After participating in general discussions around security and political issues facing European Jewry, Rabbi Goldstein talked on the Shabbos Project and met privately with rabbinical leaders. 

Everyone is aware of the Shabbos Project, says Rabbi Goldstein. “Across Europe - from Dusseldorf to Kiev, Manchester to Brussels, Istanbul to Odessa, Toulouse to Geneva,” leaders are redoubling efforts to ensure that the 2016 Shabbos Project “has a truly seismic impact on their communities”.

Peter Winter, the Shabbos Project’s lead co-ordinator in Vienna, said: “This is a unique opportunity to unite across different backgrounds, outlooks, ages, and levels of observance, and it’s an opportunity we in Vienna have embraced.”



Swiss clockwork

The chief rabbi’s last European stopover was in Zurich. “During last year’s Shabbos Project, thanks to an extremely well-organised unit of passionate volunteers,” he says, the Swiss city emerged as one of Europe’s leading lights.

It was run like clockwork - driven by a steering committee, which oversees eight sub-committees, each with its own portfolio, responsible for organising events and targeting specific audiences.

“The purpose of the visit was to meet up with the more than 50 volunteers who make up the team to discover how they managed to galvanise the Zurich community in 2015,” Rabbi Goldstein said.

“What’s incredible here is that this army of volunteers come from all walks of life - young and old, observant and not.” Whatever their background, they are all deeply passionate and committed to the ideals of the project, to ensure the initiative is a success.

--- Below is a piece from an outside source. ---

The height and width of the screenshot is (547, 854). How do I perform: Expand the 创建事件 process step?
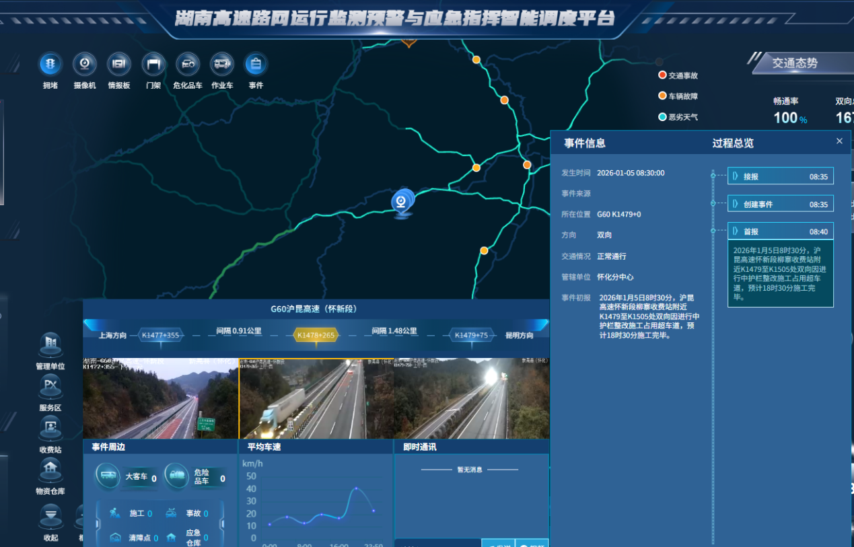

Dinah Taus, a Zurich steering committee member, says that “last year we banded together intent on creating something that would transcend our usual silos”. In the end, she says, it paid off. “Throughout last year’s event, there was an intimacy and sense of sharing that was difficult to describe.”

This phenomenon isn’t new to Rabbi Goldstein. He says he heard similar accounts on a recent trip to the US.

“Over the past two years, we’ve seen a vast and energetic social movement spring up, as people spontaneously have come forward to take ownership of the Shabbos Project and bring it to life,” says Rabbi Goldstein.

“It is these kinds of creative, passionate endeavours, both small-scale and large-scale, that make the Shabbos Project a real social movement - a grassroots project driven by the people for the people.”